Collection entries
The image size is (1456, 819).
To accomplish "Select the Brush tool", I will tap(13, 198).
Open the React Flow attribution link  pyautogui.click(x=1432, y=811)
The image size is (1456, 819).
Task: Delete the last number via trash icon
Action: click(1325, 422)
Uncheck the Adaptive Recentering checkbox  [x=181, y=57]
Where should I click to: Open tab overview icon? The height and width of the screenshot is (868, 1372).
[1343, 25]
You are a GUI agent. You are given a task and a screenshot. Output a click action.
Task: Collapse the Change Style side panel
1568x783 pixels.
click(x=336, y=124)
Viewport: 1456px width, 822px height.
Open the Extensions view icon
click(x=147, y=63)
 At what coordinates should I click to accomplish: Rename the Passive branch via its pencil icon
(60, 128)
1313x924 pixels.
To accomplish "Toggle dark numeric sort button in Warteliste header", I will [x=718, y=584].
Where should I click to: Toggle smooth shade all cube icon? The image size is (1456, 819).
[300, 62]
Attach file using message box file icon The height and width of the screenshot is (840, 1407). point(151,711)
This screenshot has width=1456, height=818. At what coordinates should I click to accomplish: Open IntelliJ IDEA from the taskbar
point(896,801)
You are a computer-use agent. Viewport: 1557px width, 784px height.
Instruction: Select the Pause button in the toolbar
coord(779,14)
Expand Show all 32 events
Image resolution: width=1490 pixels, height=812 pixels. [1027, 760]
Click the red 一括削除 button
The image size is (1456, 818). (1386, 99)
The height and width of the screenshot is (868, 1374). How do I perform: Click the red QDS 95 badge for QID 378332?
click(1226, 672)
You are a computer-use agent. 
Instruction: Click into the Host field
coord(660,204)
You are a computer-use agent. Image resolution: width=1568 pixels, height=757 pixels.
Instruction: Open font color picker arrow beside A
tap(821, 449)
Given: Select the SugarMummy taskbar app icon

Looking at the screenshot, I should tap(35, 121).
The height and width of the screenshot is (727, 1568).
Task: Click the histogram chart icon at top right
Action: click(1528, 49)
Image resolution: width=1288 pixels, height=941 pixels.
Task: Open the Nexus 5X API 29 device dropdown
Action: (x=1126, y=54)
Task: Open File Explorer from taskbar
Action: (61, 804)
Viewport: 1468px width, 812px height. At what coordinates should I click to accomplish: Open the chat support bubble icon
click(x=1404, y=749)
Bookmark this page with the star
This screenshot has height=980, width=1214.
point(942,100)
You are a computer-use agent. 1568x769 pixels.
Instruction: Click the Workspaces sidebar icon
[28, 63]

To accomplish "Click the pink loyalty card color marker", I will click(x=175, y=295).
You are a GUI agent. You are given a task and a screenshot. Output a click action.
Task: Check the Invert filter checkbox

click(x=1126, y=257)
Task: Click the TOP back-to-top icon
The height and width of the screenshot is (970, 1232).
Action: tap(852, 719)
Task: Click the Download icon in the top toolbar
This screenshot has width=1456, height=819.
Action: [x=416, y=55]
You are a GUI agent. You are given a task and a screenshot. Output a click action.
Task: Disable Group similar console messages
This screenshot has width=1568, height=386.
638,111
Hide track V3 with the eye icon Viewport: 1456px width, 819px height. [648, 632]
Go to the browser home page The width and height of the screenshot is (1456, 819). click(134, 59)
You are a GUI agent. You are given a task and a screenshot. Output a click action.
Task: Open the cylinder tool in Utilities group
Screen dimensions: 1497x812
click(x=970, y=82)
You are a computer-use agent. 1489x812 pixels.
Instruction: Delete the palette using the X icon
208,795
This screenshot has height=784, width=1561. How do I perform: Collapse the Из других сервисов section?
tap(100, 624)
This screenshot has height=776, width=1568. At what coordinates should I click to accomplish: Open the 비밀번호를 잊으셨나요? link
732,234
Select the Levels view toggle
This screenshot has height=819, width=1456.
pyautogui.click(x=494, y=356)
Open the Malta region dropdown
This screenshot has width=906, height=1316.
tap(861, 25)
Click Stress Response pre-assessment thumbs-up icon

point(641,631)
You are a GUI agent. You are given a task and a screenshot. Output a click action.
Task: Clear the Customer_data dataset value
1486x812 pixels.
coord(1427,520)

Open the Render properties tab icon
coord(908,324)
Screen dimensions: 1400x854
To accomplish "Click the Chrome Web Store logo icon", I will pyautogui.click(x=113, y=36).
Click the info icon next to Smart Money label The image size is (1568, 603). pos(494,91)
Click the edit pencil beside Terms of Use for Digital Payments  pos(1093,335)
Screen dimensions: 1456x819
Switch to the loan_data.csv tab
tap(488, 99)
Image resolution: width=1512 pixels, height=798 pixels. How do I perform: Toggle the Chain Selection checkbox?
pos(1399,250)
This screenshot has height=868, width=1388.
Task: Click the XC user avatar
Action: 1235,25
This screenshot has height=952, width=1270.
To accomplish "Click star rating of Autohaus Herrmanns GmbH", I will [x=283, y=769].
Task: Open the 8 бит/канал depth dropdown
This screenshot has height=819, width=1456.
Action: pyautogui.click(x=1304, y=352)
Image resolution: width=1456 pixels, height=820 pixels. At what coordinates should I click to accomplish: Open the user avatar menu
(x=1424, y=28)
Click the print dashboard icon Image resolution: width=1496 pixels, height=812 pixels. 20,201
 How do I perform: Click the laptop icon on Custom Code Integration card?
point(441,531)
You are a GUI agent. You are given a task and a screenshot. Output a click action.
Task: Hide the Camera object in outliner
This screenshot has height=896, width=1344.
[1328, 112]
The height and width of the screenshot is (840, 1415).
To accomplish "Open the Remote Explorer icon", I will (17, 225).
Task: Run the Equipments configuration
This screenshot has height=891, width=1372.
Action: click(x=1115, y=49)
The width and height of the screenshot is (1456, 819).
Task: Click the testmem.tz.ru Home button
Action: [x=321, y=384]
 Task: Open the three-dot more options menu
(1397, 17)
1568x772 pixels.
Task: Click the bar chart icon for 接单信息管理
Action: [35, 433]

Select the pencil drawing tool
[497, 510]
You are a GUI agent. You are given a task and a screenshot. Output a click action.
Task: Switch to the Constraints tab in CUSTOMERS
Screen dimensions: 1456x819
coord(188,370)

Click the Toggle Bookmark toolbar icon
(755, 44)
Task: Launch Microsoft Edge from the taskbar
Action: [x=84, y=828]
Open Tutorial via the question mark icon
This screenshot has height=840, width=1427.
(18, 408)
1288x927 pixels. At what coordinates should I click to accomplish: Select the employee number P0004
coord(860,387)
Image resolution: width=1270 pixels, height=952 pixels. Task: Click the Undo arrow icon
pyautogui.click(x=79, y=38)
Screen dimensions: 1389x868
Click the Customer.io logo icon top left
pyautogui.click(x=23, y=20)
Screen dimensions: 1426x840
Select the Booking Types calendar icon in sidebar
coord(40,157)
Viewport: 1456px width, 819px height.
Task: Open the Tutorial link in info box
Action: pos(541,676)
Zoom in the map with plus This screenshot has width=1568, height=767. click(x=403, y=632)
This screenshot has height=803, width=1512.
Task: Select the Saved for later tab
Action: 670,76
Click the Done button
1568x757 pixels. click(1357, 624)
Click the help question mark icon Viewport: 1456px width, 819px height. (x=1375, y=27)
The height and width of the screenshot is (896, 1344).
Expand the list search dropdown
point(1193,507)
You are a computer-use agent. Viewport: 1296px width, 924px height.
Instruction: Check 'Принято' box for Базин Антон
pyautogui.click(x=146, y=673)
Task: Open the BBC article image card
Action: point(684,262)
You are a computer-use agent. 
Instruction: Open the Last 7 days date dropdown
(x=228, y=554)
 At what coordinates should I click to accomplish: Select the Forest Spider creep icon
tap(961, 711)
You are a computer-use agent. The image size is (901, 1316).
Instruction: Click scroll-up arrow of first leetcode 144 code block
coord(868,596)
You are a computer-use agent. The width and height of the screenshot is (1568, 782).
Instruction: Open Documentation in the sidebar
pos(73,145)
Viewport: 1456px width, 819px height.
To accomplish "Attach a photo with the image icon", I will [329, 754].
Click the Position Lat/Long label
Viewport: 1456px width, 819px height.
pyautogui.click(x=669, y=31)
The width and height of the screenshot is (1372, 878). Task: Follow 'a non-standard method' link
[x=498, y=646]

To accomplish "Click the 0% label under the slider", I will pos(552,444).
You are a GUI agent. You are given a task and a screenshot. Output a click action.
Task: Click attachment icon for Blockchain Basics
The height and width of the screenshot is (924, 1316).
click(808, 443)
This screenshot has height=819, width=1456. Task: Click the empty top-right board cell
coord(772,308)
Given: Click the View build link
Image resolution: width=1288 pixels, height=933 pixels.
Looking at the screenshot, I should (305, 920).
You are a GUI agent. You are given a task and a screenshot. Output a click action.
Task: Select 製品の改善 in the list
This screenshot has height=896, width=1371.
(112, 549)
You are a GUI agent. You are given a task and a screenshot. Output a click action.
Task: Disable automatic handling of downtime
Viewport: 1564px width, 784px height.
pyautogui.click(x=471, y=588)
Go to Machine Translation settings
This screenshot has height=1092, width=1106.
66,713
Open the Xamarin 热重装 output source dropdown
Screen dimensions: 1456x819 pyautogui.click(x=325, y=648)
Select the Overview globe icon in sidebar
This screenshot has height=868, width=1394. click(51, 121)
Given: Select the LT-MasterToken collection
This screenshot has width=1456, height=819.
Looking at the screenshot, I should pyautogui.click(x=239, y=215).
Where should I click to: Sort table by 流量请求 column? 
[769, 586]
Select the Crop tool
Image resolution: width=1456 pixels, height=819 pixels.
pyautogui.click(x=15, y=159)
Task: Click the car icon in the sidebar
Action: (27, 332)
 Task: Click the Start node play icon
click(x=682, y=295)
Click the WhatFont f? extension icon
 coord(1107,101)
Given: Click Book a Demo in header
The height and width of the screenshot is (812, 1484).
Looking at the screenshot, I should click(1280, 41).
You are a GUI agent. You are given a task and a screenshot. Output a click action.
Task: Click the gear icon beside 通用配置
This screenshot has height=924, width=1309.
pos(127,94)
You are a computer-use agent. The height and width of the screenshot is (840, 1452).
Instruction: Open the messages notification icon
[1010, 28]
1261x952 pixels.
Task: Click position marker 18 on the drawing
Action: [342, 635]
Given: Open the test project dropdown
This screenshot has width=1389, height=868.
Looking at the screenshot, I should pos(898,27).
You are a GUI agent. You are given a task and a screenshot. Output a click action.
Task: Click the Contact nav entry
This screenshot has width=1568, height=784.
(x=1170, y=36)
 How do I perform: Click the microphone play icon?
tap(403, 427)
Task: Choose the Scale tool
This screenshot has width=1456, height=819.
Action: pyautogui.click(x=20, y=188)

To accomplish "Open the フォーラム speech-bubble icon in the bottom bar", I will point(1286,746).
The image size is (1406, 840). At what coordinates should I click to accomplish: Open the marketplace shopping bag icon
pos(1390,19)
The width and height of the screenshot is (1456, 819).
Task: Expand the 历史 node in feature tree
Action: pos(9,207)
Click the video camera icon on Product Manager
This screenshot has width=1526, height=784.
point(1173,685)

• **Exercise**: Scan the data for the string "Disable" and copy each line in which it occurs.

• **Task output**:
Task: Disable Group similar console messages
Task: Disable automatic handling of downtime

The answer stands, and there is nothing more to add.